Таким образом, образ колесницы позволяет автору расставить по своим местам участников такого познавательного в широком смысле движения. Возничий уподобляется нашему интеллекту, нашему разуму или союзу рассудка и интуиции, приносящему благие плоды в том случае, если эго не пытается свергнуть вечное «Я», самого Путешественника-господина, а напротив, во всем ему помогает. Перенос ядра нашей личности из Путешественника в возничего приводит в движение шестеренки драмы нашей жизни, запускает механизмы самоисследования или саморазрушения. Развилка непредсказуема, и без Достоевского все же никак не обойтись во второй главе «Цель героя и две стратегии ее достижения». Цель у главного героя одна, но стратегии разные. Ложная стратегия ведет к укреплению позиций эго, оказывающегося «многоголовой гидрой», а истинная стратегия позволяет освободиться от эго путем его включения в состав цельной и неделимой личности.

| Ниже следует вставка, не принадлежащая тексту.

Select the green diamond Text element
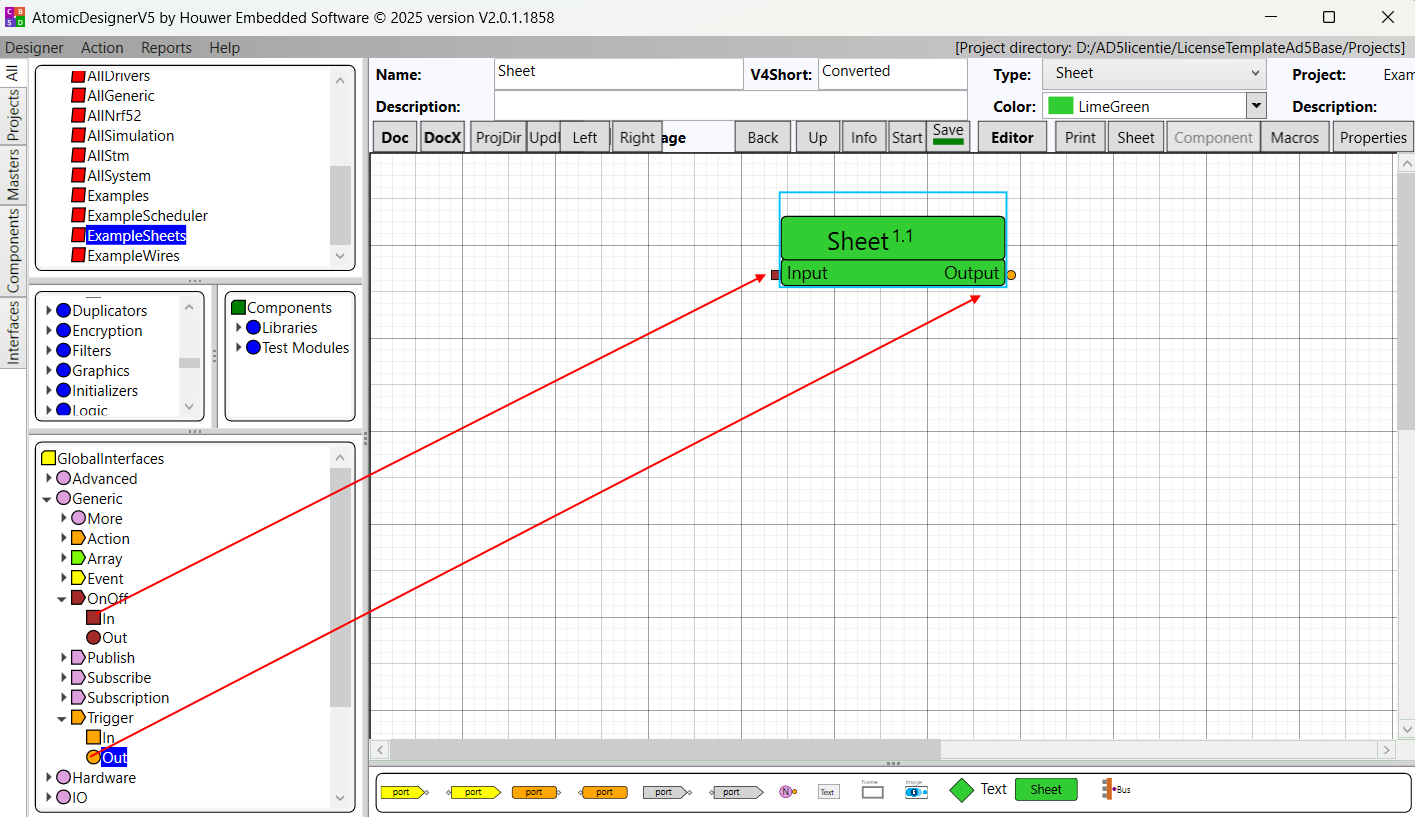 [961, 790]
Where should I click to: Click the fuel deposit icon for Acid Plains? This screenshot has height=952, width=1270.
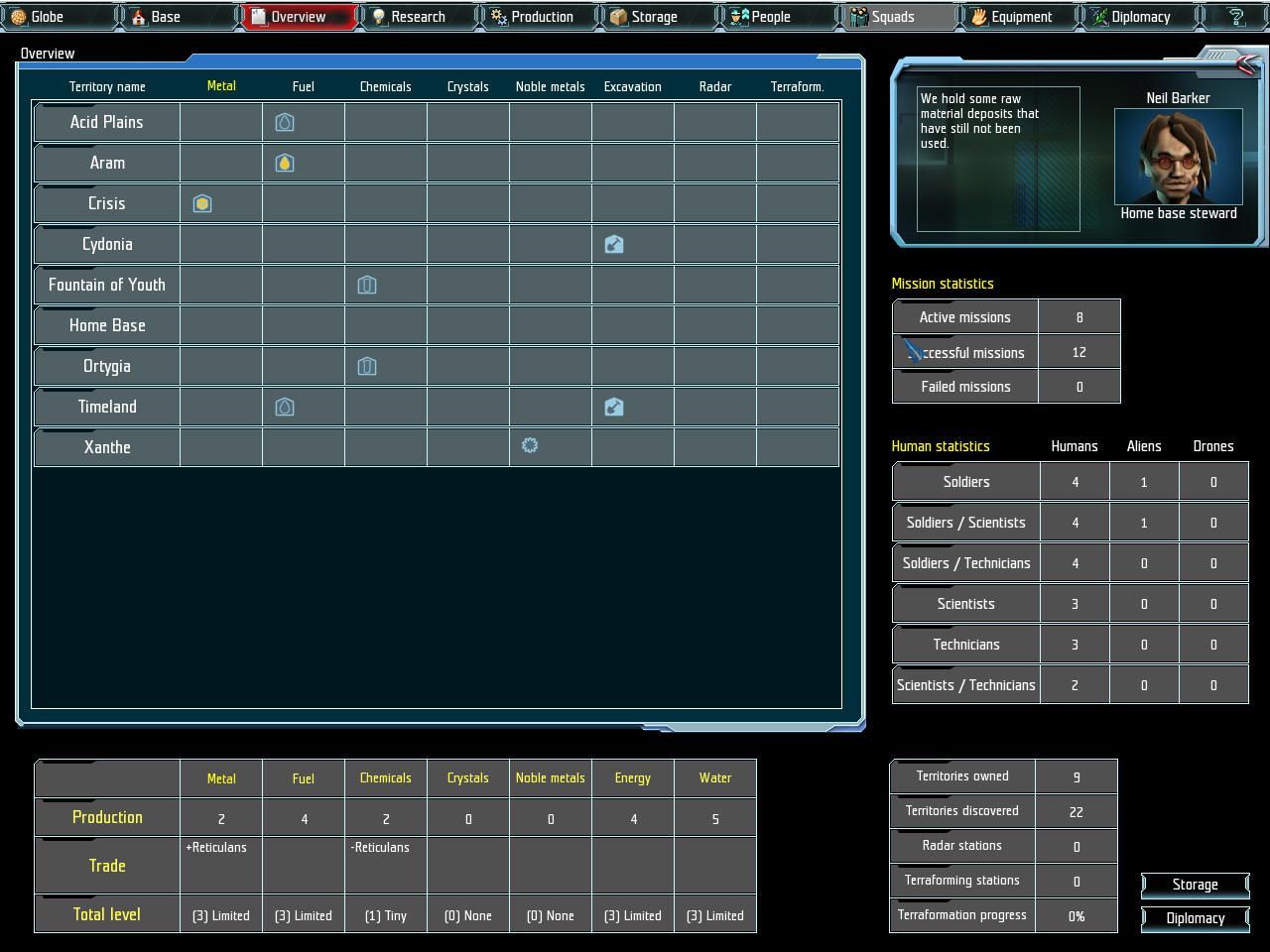285,123
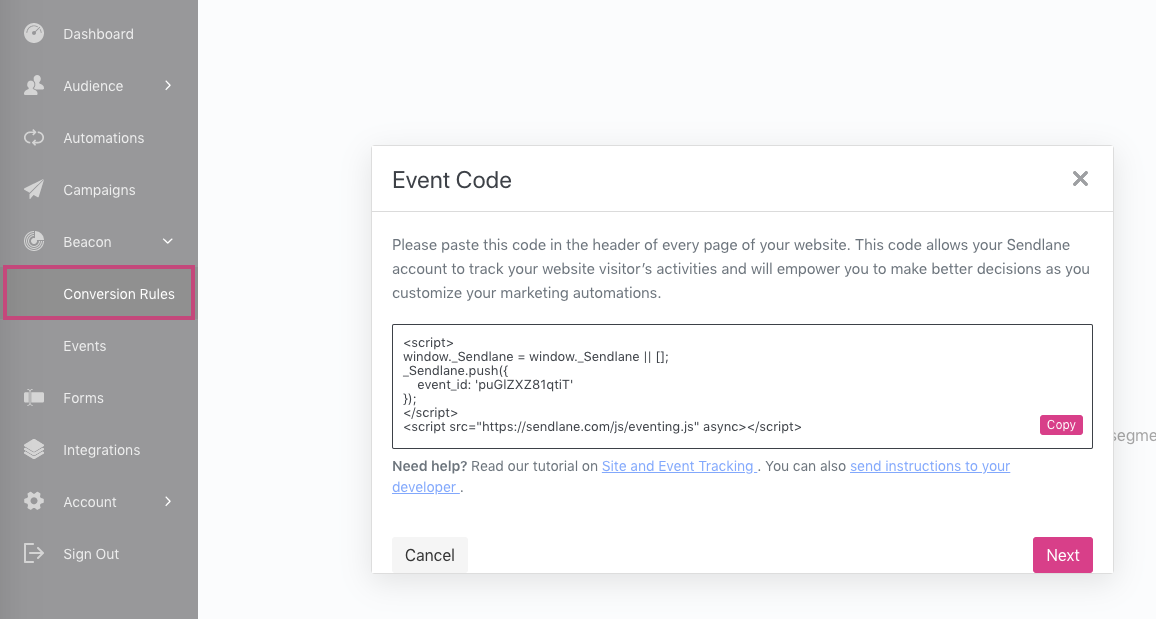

Для героя романа «Бесы» Николая Ставрогина подобное само разгадывание заканчивается петлей и адом, самоказнью ввиду бунта против своего вечного «Я». А князь Мышкин из «Идиота», хотя и сходит с ума, все же указывает людям путь к свету, в обитель покоя. Опять драма двух колесниц? Наше эго может и не позволить увидеть за внешним поражением князя Мышкина его внутреннюю победу. Экранизация романа Достоевского «Идиот», предпринятая Иваном Пырьевым в 1958 году, кинематографическая победа, на взгляд автора, до сих пор остающаяся непревзойдённой. Возничему оказывается непонятен адвокат Аттикус из драмы «Убить Пересмешника» (1992) Роберта Маллигана. Так же всегда будет попадать под подозрение ненаблюдаемого ума учитель истории Илья Семенович из «Доживем до понедельника» (1968) Станислава Ростоцкого. Не находят места на этой земле целитель Джон Коффи из «Зеленой мили» (1999) Фрэнка Дарабонта и французский монах-траппист из драмы «Люди и боги» (2010) Ксавье Бовуа. Растерзан не ведающими, что творят, слесарь Дмитрий из драмы «Дурак» (2014) Юрия Быкова. Не в силах изменить мир, но готов отдать ему себя целиком неаполитанский врач-гуманист Джузеппе Москати из «Исцеляющей любви» (2007) Джакомо Кампиотти. Оказывается-таки в силах изменить мир заглавный герой фильма «Ганди» (1982) Ричард Аттенборо, хотя философу ненасилия, как называли Махатму Ганди, не по силам изменить человека.
Драма как таковая – это метод психотерапии с ее инструментом драматической импровизации. То, что в психоанализе называют «разрядкой патогенных аффектов». Возвращаясь в прошлое и переживая его заново, мы идем навстречу своим страхам и узнаем о них достаточно, чтобы они больше не манипулировали нами столь беззастенчиво.